Health - Walk

People in developed countries spend an average of nine to ten hours a day sitting. Whether it’s spending time in front of a computer, stuck in traffic, or unwinding in front of the TV, our lives have become increasingly sedentary.

This is concerning because prolonged time spent sitting is linked to a number of health issues including obesity, heart disease, and certain types of cancers. These health issues can contribute to earlier death.

But a new study suggests that for people over 50, getting just 22 minutes of exercise a day can lower the increased risk of premature death from a highly sedentary lifestyle.

A study involving 12,000 people aged 50 or older from Norway, Sweden, and the US found that sedentary individuals had the highest risk of death (38% higher than those sedentary for eight hours). However, this risk was only observed in those who did less than 22 minutes of moderate to vigorous physical activity daily. Higher daily duration of physical activity was consistently associated with lower risk of death, regardless of total sedentary time. An additional ten minutes of moderate to vigorous physical activity could lower mortality risk by up to 15% for those less than 10.5 hours a day.

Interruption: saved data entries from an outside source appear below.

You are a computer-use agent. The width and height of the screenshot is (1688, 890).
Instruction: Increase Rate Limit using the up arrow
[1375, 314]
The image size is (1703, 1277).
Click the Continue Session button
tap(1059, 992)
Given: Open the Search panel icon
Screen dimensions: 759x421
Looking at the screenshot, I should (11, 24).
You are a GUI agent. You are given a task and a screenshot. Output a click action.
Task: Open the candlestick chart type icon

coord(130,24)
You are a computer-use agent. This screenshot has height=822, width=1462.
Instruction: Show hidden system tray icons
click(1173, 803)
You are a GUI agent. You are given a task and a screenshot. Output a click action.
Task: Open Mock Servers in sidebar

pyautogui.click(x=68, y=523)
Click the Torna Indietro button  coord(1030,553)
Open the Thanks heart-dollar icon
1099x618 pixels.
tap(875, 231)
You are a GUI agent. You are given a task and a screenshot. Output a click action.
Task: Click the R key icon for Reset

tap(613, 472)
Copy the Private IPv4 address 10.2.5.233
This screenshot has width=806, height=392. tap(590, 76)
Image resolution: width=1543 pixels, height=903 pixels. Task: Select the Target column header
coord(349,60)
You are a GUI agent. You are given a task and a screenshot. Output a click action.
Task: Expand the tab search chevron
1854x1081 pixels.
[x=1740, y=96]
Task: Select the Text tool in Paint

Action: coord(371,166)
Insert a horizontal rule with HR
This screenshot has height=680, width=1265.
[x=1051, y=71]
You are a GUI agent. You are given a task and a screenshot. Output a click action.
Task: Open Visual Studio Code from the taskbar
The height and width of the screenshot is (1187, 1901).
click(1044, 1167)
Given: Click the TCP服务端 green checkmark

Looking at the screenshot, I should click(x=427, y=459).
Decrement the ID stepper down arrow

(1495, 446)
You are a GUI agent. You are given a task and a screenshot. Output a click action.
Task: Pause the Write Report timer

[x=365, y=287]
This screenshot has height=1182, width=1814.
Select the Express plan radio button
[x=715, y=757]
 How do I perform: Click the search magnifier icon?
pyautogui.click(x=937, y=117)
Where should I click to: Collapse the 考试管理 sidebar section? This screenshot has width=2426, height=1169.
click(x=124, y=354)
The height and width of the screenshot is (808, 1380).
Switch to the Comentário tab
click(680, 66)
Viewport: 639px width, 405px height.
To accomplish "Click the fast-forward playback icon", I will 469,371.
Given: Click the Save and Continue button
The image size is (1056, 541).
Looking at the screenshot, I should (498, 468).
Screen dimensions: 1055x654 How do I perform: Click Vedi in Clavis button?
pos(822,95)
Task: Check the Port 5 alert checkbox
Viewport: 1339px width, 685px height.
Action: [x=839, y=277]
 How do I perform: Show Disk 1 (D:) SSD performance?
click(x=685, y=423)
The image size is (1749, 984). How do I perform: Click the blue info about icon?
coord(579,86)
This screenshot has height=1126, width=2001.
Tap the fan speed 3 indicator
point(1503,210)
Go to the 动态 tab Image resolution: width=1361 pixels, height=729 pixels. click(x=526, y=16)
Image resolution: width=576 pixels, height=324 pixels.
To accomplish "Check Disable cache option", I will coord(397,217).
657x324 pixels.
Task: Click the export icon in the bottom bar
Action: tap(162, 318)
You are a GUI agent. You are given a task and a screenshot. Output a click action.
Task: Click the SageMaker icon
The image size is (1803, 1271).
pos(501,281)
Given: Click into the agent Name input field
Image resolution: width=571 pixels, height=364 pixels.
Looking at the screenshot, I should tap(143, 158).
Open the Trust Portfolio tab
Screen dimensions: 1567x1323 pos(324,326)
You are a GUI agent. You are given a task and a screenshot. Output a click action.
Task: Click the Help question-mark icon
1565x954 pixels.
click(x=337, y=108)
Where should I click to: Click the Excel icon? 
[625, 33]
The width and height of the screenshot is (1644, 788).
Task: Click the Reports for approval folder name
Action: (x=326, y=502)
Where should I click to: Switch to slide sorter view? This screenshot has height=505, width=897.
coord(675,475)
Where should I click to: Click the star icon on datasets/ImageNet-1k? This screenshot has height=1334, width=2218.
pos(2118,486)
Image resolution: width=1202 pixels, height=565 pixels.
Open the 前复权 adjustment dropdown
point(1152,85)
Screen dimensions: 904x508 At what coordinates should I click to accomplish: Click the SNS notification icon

The study had limitations, including inability to assess the impact of changes in physical activity or sedentary time on death risk, limited applicability to younger age groups, and potential cultural and lifestyle differences. Despite these, the findings align with existing evidence.

Physical activity can offset health risks associated with high sedentary time, with even short bursts of exercise having positive effects. Wearable devices have shown that short bursts of high-intensity everyday activities can lower mortality, heart disease, and cancer risk, including incidental exercise.

A recent study using wearable devices found that moderate to vigorous activity lasting three to five minutes provides similar benefits to longer bouts in reducing stroke and heart attack risk. Short bursts of activity, such as walking, taking the stairs, or at-home workouts, can significantly improve health and longevity, suggesting that every minute counts.